The BBC director-general has put forward proposals to open the BBC iPlayer to third-party content, introduce a new children’s iPlayer and move from rolling news to streaming news.
In a speech at the Science Museum, Tony Hall also outlined plans for new international television services in parts of the world seen as having a “democratic deficit” (see separate story). “These proposals are about creating an open, more distinctive BBC. An open BBC that works in partnership for the good of Britain at home and abroad. An open BBC that helps secure the future of public service broadcasting and upholds democracy both at a local and an international level.”
The proposals will come at a price, the BBC says it will go further than the 20% in cost savings already required, and is at pains to stress the proposals will not require additional licence fee funding or lead to a bigger BBC. They come at a time when the BBC is under immense political pressure ahead of Charter Renewal.

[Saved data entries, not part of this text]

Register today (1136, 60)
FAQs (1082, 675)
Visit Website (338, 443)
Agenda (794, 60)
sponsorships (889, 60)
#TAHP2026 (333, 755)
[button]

A makeover for the iPlayer would allow audiences to have the option of ‘binge watching’ – popularised by the likes of Netflix – but actually already available on the iPlayer through ‘Series Stacking’. Lord Hall said Britain was ‘losing out to global players, who are busy building platforms that could become gatekeepers to British content’. He offered to put the iPlayer at the disposal of British content providers through its brand and technology.
A new children’s service – iPlay – would create a single front-door for children to content provided by the BBC and trusted partners.
The move to streaming news, as opposed to the rolling news channel, follows a General Election where the day after one in five adults turned to BBC News on their mobile. The television rolling news channel is already a different beast to the channel that launched in 1997 and now shares its output with BBC One, BBC Two and BBC World News at various parts of the day.
An enhanced mobile service would inevitably be more personalised.